Benefits: accelerate project research, reduce risk and costs, encourage collaboration and support end-user implementation.

Presentation 2: NGAP: A (Brief) Update-PaaS, IaaS, Onboarding, and the Future
NGAP (NASA General Application Platform): a cloud-based Platform-as-a-Service (PaaS) and Infrastructure-as-a-Service (IaaS) for ESDIS applications.

Cloud computing defined by NIST: on-demand computing, storage, and, network resources with self service; broad access by network (mobile, tablets); resource can be elastically provisioned and released; resources usages can be monitored, measured, and controlled.

NGAP as a PaaS: simplified AWS-focused architecture; hosting web applications; a demonstration: earthdata search running in NGAP prototype with fault tolerance, high availability and scaling.

NGAP as an IaaS: utilize cloud formation to manage system configuration, task setup, and application deployment to accelerate the data services.

Next steps: identify the required features for different kinds of applications; identify the applications;

Presentation 3: NEXUS: Big Data Analytics
Traditional data analysis: for big datasets, it takes many hours to download, compute, and requires expensive local computing resources (CPU+RAM+Storage); After getting the results, purge download files; → Observations: traditional methods yield poor performance; performance suffers when processing large files; A high-performance data analysis solution need be free from the I/O bottleneck.

NEXUS Deep data analytics:

  • Cloud-based with scalability to hand observation parameters analysis
  • High-performance indexed, temporal, and geospatial search solution
  • Data are stored in small chunks in cloud data store
  • Scalable store and compute: NoSQL, parallel compute, in-memory map-reduce, hybrid cloud
  • Pre-chunk and summarize key variables → easy statistics, harder statistics on-demand, visualize original data on a map quickly
  • Technologies: Apache Solr, Cassandra, Spark/PySpark, Mesos/Yarn, Kafka, Zookeeper, Tornado, Spring XD, and EDGE

Analytics & Summarization Stack: use Cassandra DB cluster to store chunks and Solr DB cluster to store meta data to achieve fast and scalable analytic and visualization services.

DDCE(Deep Data Computing Environment): ETL + deep data processors for metadata, statistics, and tiles + index and data catalog -> spark-based analytic platform , tile and collection-based data access, and notebook for interactive analysis, which are deployed on portal and custom VMs on cloud platform.

Apache Spark: in-memory map-reduce, partition datasets by key, RDD, and rich set of operations on RDDs, lazy computation, use Yarn/Mesos;
Apache Cassandra: horizontal-scale NoSQL database, constant time writes, no-single-point of failure architecture.

On-The-Fly analysis for Sea Level Rise Research: https://sealevel.nasa.gov

AIST-14: OceanXtremes - Data-intensive Anomaly Detection System

  • Challenges: rapidly identify features and anomalies in increasingly complex and voluminous observations
  • Two-stage procedure: determine a long-term/periodic mean → search deviations from the mean.

AIST-14: Distributed Oceanographic Matchup Service (DOMS)

  • A distributed data service to match satellite and in situ marine observations to support platform comparisons, cross-calibration, validation, and quality control.
  • Use cases: satellite Cal/Val, decision support(planning field campaigns), scientific investigations, alternate matching (satellite to satellite, satellite/in situ to model)

NEXUS Performance Challenges:

  • NEXUS performs 2X or greater speed improvement compare to Giovanni – Sponsored by NASA/ESDIS (backed by the popular NCO library)
  • With smaller tiles enables more parallelism.

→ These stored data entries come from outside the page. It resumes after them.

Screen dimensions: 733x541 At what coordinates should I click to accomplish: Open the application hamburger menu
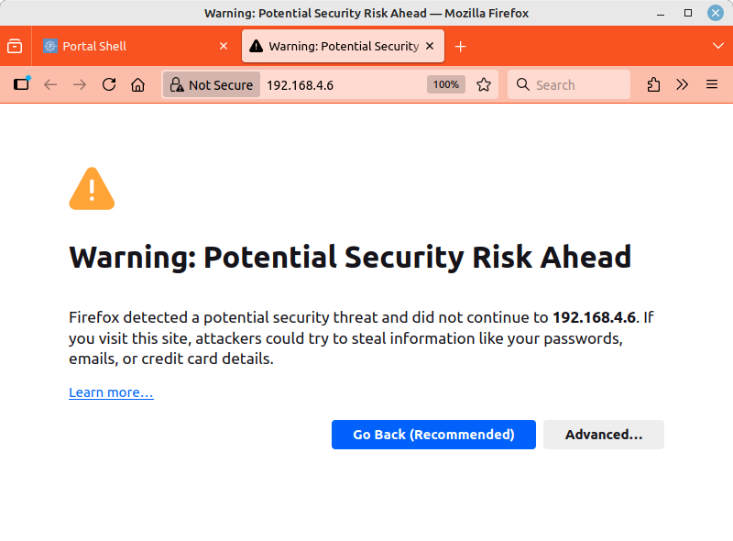coord(712,84)
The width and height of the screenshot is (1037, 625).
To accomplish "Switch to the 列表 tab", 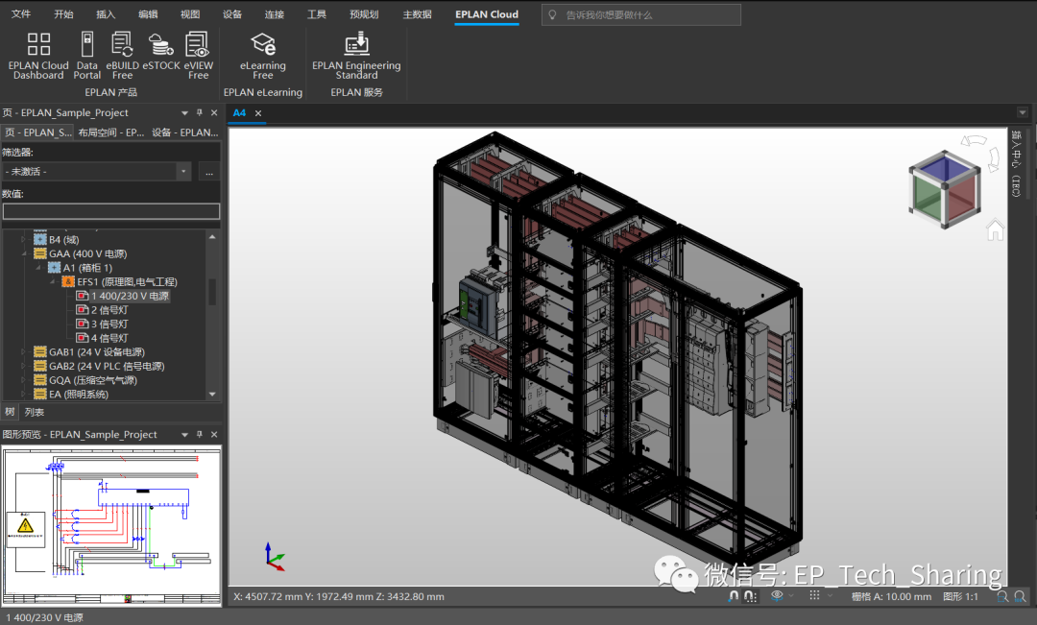I will coord(35,412).
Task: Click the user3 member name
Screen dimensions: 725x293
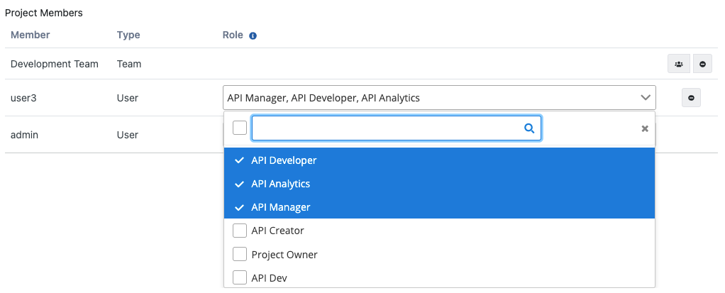Action: point(23,98)
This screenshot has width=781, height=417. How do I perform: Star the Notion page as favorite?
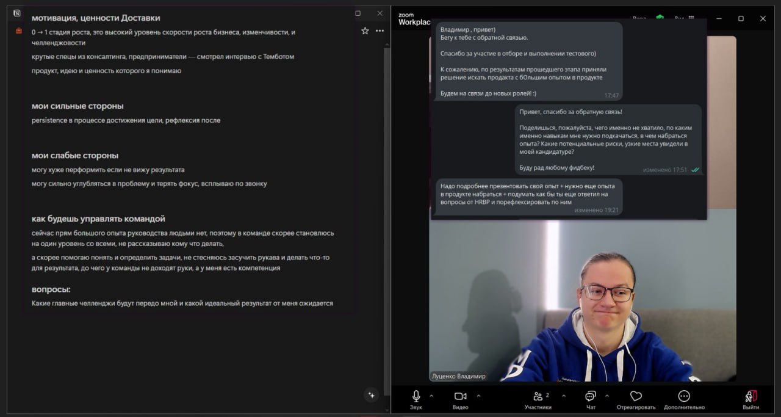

Does more parallelism yield faster performance? → More parallelism ≠ Faster performance, because scheduling, data transport, data queries, etc.
  • Area averaged time series: For 16-way parallel, NEXUS performs ~8X faster; For 64-way parallel, NEXUS performs ~15X faster than Giovanni
  • Global 18-Year Time Averaged Map & Global correlation map: NEXUS, with bigger tiles, took about 1min;More tiles and more executors yield SLOWER performance;

Key Takeaways:

  • Big Data ≠ Cloud Computing; Big Data is not a new computing problem. Cloud Computing opens up new approaches in tackling Big Data. While Cloud Computing has many benefits, it only plays a part in the overall Big Data architecture
  • Apply cloud computing where it make senses: Data-Intensive Science, Cost reduction, Service reliability, etc. Truly leverage the elasticity of the Cloud;
  • The software known as NEXUS: Deep Data Platform (NTR-50157) has been approved for release as open source. You are authorized to upload the software to open source repository when you are ready to do so.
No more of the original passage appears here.